=== THE TASK ===
Print the data below exactly as it appears.

=== DATA FOR ANALYSIS ===
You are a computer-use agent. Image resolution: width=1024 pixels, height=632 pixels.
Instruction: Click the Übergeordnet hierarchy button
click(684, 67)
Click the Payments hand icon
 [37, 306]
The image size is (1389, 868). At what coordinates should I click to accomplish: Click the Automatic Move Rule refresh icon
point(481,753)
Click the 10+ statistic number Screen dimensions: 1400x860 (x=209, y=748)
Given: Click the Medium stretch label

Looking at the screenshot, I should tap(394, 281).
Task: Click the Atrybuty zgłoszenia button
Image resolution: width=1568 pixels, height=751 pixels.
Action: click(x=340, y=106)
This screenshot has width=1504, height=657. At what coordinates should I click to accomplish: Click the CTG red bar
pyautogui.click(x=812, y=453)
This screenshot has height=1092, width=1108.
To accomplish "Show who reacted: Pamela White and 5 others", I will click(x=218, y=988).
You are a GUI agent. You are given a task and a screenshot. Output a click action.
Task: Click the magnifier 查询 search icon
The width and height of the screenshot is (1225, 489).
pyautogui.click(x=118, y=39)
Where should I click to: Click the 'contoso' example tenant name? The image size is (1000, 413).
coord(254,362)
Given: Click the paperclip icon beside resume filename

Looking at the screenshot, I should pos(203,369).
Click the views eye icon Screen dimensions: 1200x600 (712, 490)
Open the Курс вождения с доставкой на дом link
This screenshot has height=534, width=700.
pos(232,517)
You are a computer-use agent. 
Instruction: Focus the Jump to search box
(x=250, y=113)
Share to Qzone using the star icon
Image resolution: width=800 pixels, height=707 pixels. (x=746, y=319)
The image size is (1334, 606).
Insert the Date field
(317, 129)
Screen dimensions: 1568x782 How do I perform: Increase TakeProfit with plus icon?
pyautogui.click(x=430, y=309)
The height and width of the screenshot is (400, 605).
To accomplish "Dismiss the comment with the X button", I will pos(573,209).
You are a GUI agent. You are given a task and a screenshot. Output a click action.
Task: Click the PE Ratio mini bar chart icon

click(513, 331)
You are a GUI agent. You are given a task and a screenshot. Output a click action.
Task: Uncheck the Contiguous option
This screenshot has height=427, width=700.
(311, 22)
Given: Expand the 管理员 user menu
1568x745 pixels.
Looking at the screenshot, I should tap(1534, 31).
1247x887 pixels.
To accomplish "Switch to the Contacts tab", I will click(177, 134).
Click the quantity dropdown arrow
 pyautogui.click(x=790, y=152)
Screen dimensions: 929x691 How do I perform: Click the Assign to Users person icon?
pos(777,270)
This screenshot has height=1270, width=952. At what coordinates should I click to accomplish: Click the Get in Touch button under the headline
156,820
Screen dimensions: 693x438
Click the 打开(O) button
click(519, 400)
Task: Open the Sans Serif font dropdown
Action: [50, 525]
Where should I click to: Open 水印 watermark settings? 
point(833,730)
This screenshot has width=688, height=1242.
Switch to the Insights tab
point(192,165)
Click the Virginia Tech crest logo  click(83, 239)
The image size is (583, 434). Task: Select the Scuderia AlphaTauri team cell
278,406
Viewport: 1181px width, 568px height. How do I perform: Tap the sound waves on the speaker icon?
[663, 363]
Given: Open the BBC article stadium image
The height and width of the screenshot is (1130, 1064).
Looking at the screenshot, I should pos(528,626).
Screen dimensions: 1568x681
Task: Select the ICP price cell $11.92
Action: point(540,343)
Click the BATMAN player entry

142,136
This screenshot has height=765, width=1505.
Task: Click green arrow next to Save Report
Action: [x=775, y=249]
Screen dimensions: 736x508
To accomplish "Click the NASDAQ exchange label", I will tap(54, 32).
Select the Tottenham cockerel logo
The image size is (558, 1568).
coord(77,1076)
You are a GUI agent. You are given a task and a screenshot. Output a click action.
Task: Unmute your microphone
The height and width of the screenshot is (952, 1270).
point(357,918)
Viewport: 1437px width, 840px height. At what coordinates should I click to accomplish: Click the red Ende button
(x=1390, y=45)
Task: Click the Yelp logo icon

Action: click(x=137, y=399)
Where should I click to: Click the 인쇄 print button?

=== TASK RESULT ===
You are a computer-use agent. Image resolution: width=1024 pixels, height=632 pixels.
Instruction: Click the Übergeordnet hierarchy button
click(684, 67)
Click the Payments hand icon
 [37, 306]
The image size is (1389, 868). At what coordinates should I click to accomplish: Click the Automatic Move Rule refresh icon
point(481,753)
Click the 10+ statistic number Screen dimensions: 1400x860 (x=209, y=748)
Given: Click the Medium stretch label

Looking at the screenshot, I should tap(394, 281).
Task: Click the Atrybuty zgłoszenia button
Image resolution: width=1568 pixels, height=751 pixels.
Action: click(x=340, y=106)
This screenshot has width=1504, height=657. At what coordinates should I click to accomplish: Click the CTG red bar
pyautogui.click(x=812, y=453)
This screenshot has height=1092, width=1108.
To accomplish "Show who reacted: Pamela White and 5 others", I will click(x=218, y=988).
You are a GUI agent. You are given a task and a screenshot. Output a click action.
Task: Click the magnifier 查询 search icon
The width and height of the screenshot is (1225, 489).
pyautogui.click(x=118, y=39)
Where should I click to: Click the 'contoso' example tenant name? The image size is (1000, 413).
coord(254,362)
Given: Click the paperclip icon beside resume filename

Looking at the screenshot, I should pos(203,369).
Click the views eye icon Screen dimensions: 1200x600 (712, 490)
Open the Курс вождения с доставкой на дом link
This screenshot has height=534, width=700.
pos(232,517)
You are a computer-use agent. 
Instruction: Focus the Jump to search box
(x=250, y=113)
Share to Qzone using the star icon
Image resolution: width=800 pixels, height=707 pixels. (x=746, y=319)
The image size is (1334, 606).
Insert the Date field
(317, 129)
Screen dimensions: 1568x782 How do I perform: Increase TakeProfit with plus icon?
pyautogui.click(x=430, y=309)
The height and width of the screenshot is (400, 605).
To accomplish "Dismiss the comment with the X button", I will pos(573,209).
You are a GUI agent. You are given a task and a screenshot. Output a click action.
Task: Click the PE Ratio mini bar chart icon

click(513, 331)
You are a GUI agent. You are given a task and a screenshot. Output a click action.
Task: Uncheck the Contiguous option
This screenshot has height=427, width=700.
(311, 22)
Given: Expand the 管理员 user menu
1568x745 pixels.
Looking at the screenshot, I should tap(1534, 31).
1247x887 pixels.
To accomplish "Switch to the Contacts tab", I will click(177, 134).
Click the quantity dropdown arrow
 pyautogui.click(x=790, y=152)
Screen dimensions: 929x691 How do I perform: Click the Assign to Users person icon?
pos(777,270)
This screenshot has height=1270, width=952. At what coordinates should I click to accomplish: Click the Get in Touch button under the headline
156,820
Screen dimensions: 693x438
Click the 打开(O) button
click(519, 400)
Task: Open the Sans Serif font dropdown
Action: [50, 525]
Where should I click to: Open 水印 watermark settings? 
point(833,730)
This screenshot has width=688, height=1242.
Switch to the Insights tab
point(192,165)
Click the Virginia Tech crest logo  click(83, 239)
The image size is (583, 434). Task: Select the Scuderia AlphaTauri team cell
278,406
Viewport: 1181px width, 568px height. How do I perform: Tap the sound waves on the speaker icon?
[663, 363]
Given: Open the BBC article stadium image
The height and width of the screenshot is (1130, 1064).
Looking at the screenshot, I should pos(528,626).
Screen dimensions: 1568x681
Task: Select the ICP price cell $11.92
Action: point(540,343)
Click the BATMAN player entry

142,136
This screenshot has height=765, width=1505.
Task: Click green arrow next to Save Report
Action: [x=775, y=249]
Screen dimensions: 736x508
To accomplish "Click the NASDAQ exchange label", I will tap(54, 32).
Select the Tottenham cockerel logo
The image size is (558, 1568).
coord(77,1076)
You are a GUI agent. You are given a task and a screenshot. Output a click action.
Task: Unmute your microphone
The height and width of the screenshot is (952, 1270).
point(357,918)
Viewport: 1437px width, 840px height. At what coordinates should I click to accomplish: Click the red Ende button
(x=1390, y=45)
Task: Click the Yelp logo icon

Action: click(x=137, y=399)
Where should I click to: Click the 인쇄 print button?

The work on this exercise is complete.